START Recorded information
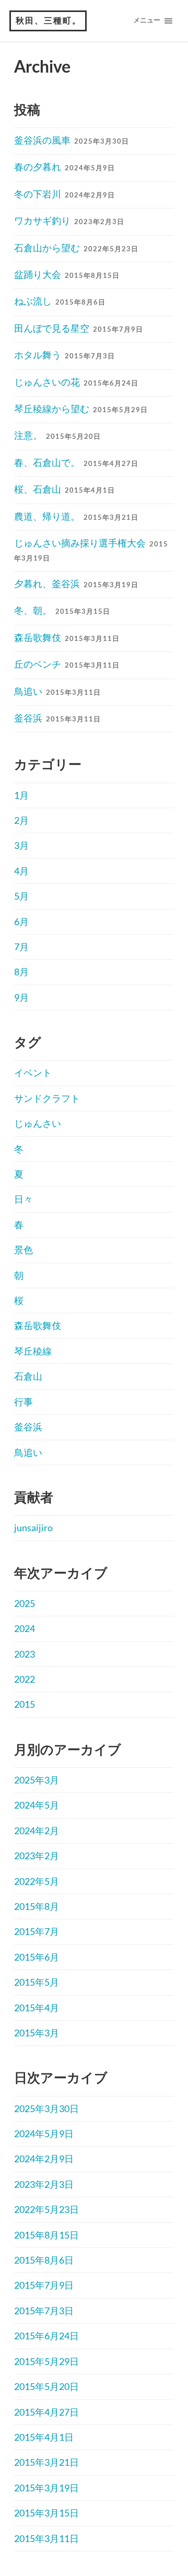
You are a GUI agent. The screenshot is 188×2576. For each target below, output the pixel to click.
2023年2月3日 (44, 2184)
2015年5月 (36, 1982)
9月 (21, 997)
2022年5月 (36, 1881)
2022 (24, 1679)
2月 (21, 820)
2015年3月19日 (46, 2487)
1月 (21, 795)
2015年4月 (36, 2007)
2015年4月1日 (44, 2437)
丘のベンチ (67, 664)
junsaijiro (33, 1527)
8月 (21, 971)
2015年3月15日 (46, 2513)
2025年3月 (36, 1780)
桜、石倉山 (64, 489)
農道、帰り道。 (76, 516)
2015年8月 (36, 1906)
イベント (33, 1072)
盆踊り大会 (67, 274)
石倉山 (28, 1376)
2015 (24, 1704)
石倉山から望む (76, 247)
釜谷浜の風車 (71, 140)
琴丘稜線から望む (81, 408)
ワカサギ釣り (69, 220)
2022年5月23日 (46, 2209)
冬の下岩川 (64, 194)
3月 (21, 845)
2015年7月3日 (44, 2310)
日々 (23, 1199)
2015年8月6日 (44, 2260)
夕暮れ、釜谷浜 (76, 583)
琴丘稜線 (33, 1351)
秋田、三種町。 (48, 21)
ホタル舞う (64, 354)
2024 (24, 1628)
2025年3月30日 (46, 2108)
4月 (21, 871)
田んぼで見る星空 (78, 328)
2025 (24, 1603)
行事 (23, 1401)
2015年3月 (36, 2032)
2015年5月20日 (46, 2386)
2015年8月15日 (46, 2235)
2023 (24, 1654)
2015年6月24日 (46, 2335)
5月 (21, 896)
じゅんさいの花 (76, 382)
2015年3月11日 (46, 2538)
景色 (23, 1249)
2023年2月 (36, 1855)
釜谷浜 (57, 718)
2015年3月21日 (46, 2462)
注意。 (57, 435)
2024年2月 (36, 1830)
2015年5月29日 (46, 2361)
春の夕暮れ (64, 166)
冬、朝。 (62, 610)
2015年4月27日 (46, 2412)
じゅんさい (37, 1123)
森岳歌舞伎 (67, 637)
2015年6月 (36, 1957)
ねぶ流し (59, 301)
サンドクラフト (47, 1098)
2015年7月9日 (44, 2285)
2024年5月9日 (44, 2133)
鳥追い (57, 691)
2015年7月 (36, 1931)
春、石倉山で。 (76, 462)
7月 (21, 946)
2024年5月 (36, 1805)
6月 (21, 921)
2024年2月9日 (44, 2158)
END Recorded information
▸ Exercise objective
Exclude the pictures and print the rest of the data exactly.

▸ Response
You are a GUI agent. The screenshot is 188×2576. For each target below, output the pixel to click.
2023年2月3日 (44, 2184)
2015年5月 (36, 1982)
9月 (21, 997)
2022年5月 (36, 1881)
2022 (24, 1679)
2月 (21, 820)
2015年3月19日 (46, 2487)
1月 (21, 795)
2015年4月 (36, 2007)
2015年4月1日 (44, 2437)
丘のベンチ (67, 664)
junsaijiro (33, 1527)
8月 (21, 971)
2015年3月15日 (46, 2513)
2025年3月 (36, 1780)
桜、石倉山 (64, 489)
農道、帰り道。 (76, 516)
2015年8月 (36, 1906)
イベント (33, 1072)
盆踊り大会 (67, 274)
石倉山 (28, 1376)
2015 (24, 1704)
石倉山から望む (76, 247)
釜谷浜の風車 (71, 140)
琴丘稜線から望む (81, 408)
ワカサギ釣り (69, 220)
2022年5月23日 (46, 2209)
冬の下岩川 (64, 194)
3月 (21, 845)
2015年7月3日 (44, 2310)
日々 (23, 1199)
2015年8月6日 (44, 2260)
夕暮れ、釜谷浜 (76, 583)
琴丘稜線 (33, 1351)
秋田、三種町。 (48, 21)
ホタル舞う (64, 354)
2024 (24, 1628)
2025年3月30日 (46, 2108)
4月 (21, 871)
田んぼで見る星空 (78, 328)
2025 (24, 1603)
行事 (23, 1401)
2015年3月 (36, 2032)
2015年5月20日 (46, 2386)
2015年8月15日 (46, 2235)
2023 (24, 1654)
2015年6月24日 (46, 2335)
5月 (21, 896)
じゅんさいの花 (76, 382)
2015年3月11日 (46, 2538)
景色 (23, 1249)
2023年2月 (36, 1855)
釜谷浜 (57, 718)
2015年3月21日 (46, 2462)
注意。 (57, 435)
2024年2月 (36, 1830)
2015年5月29日 (46, 2361)
春の夕暮れ (64, 166)
冬、朝。 (62, 610)
2015年4月27日 (46, 2412)
じゅんさい (37, 1123)
森岳歌舞伎 (67, 637)
2015年6月 (36, 1957)
ねぶ流し (59, 301)
サンドクラフト (47, 1098)
2015年7月9日 (44, 2285)
2024年5月9日 (44, 2133)
鳥追い (57, 691)
2015年7月 (36, 1931)
春、石倉山で。 (76, 462)
7月 (21, 946)
2024年5月 (36, 1805)
6月 (21, 921)
2024年2月9日 (44, 2158)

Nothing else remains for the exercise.